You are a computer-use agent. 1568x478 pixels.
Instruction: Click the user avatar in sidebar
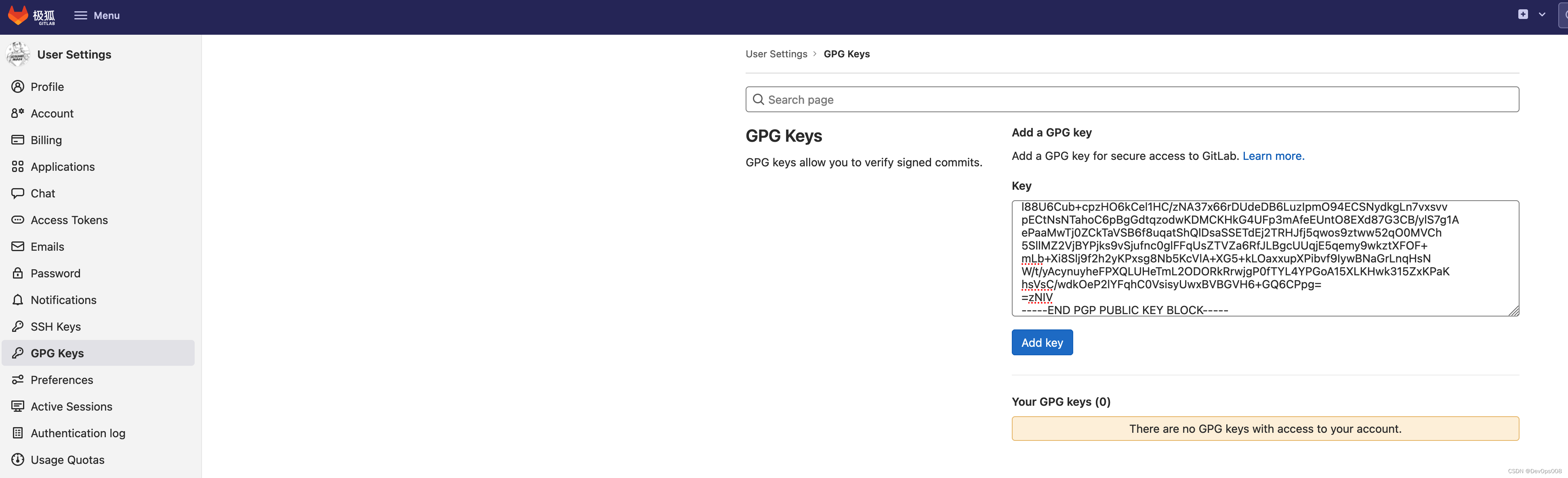coord(18,54)
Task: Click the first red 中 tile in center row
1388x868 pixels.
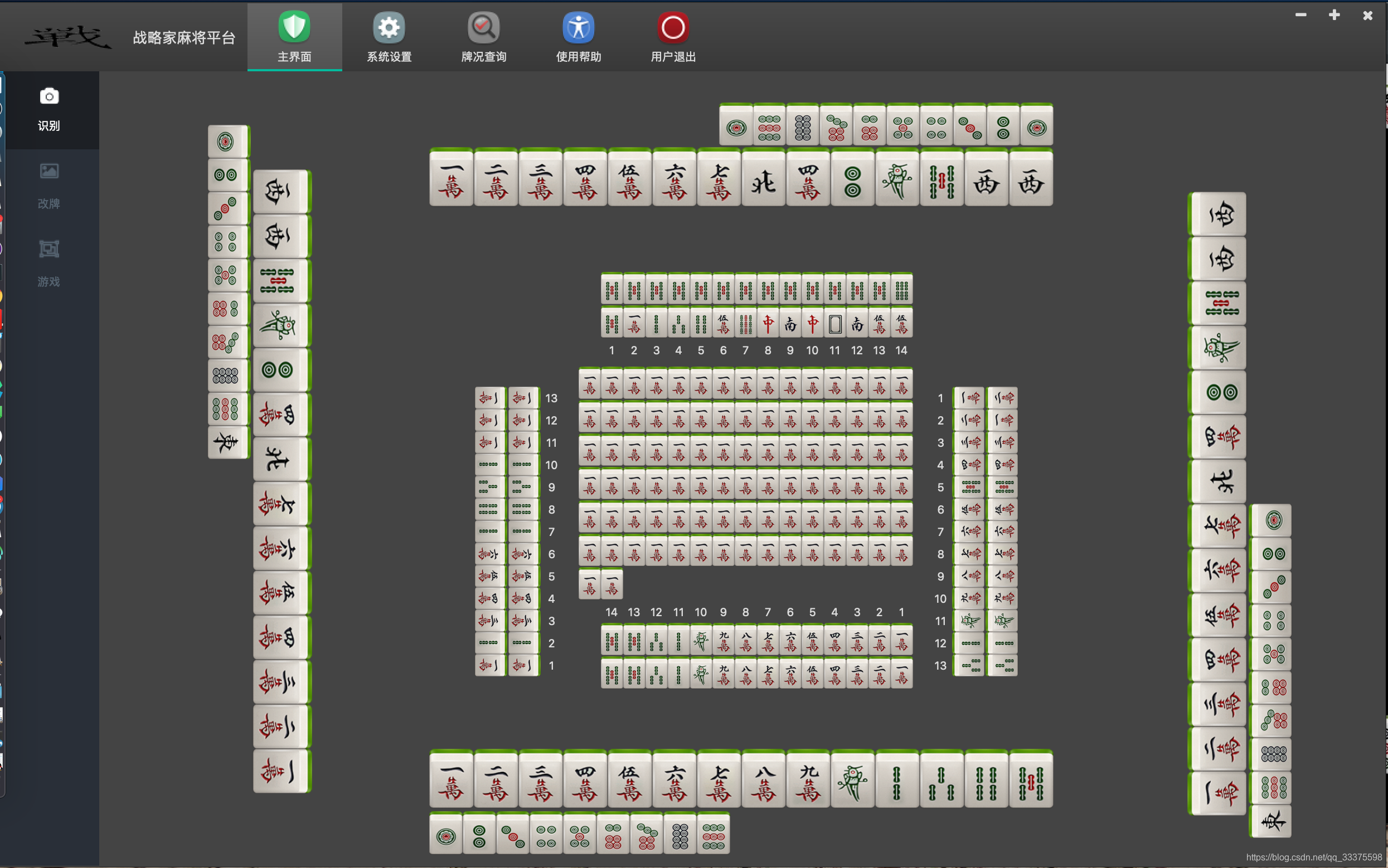Action: pyautogui.click(x=768, y=324)
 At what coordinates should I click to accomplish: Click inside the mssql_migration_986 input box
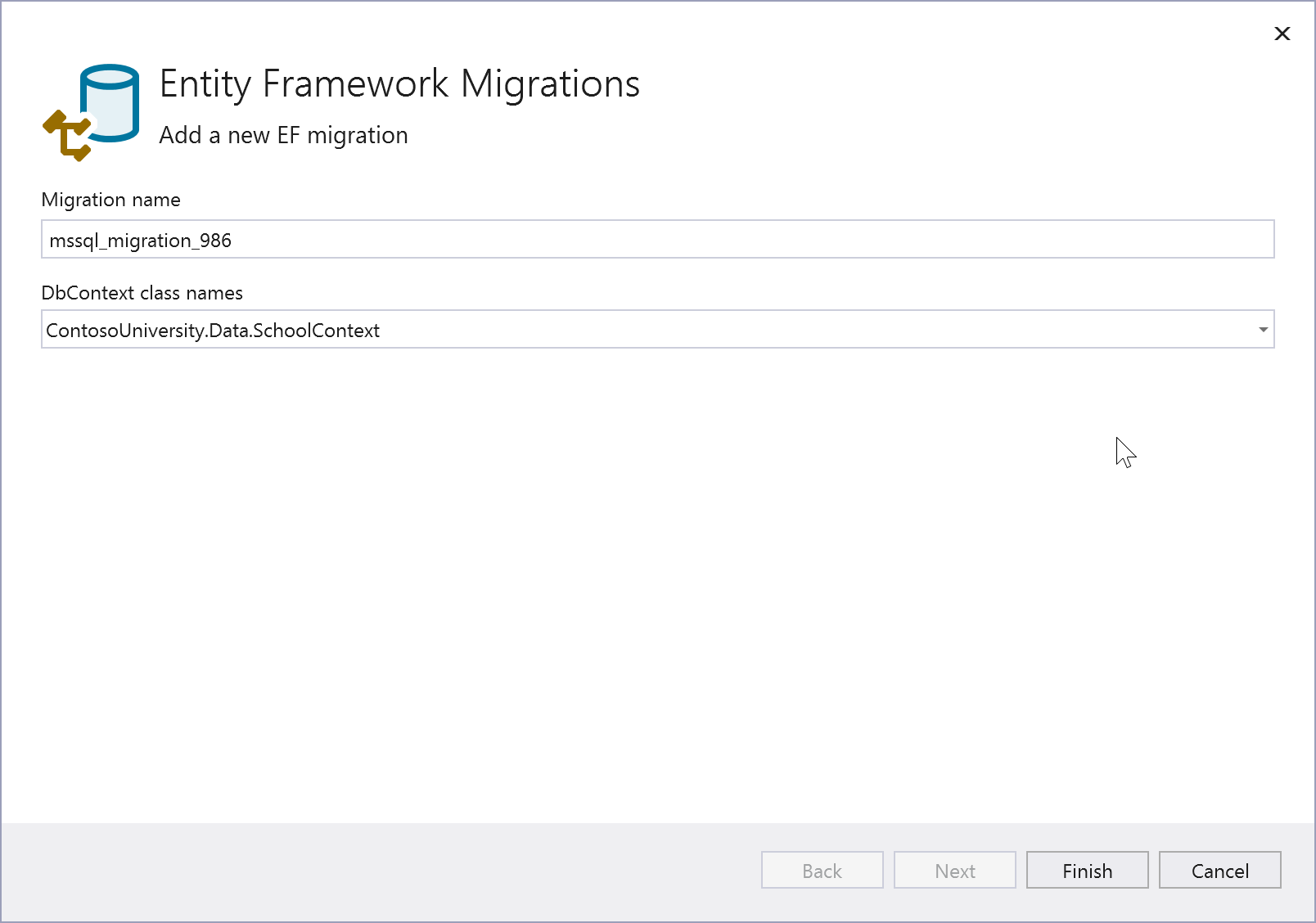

• • •

Task prompt -
Without including the pictures, reproduce all entries exactly.

Exercise solution -
You are a computer-use agent. 1568x478 pixels.
Instruction: Click the user avatar in sidebar
coord(18,54)
Task: Click the first red 中 tile in center row
1388x868 pixels.
Action: pyautogui.click(x=768, y=324)
 At what coordinates should I click to accomplish: Click inside the mssql_migration_986 input box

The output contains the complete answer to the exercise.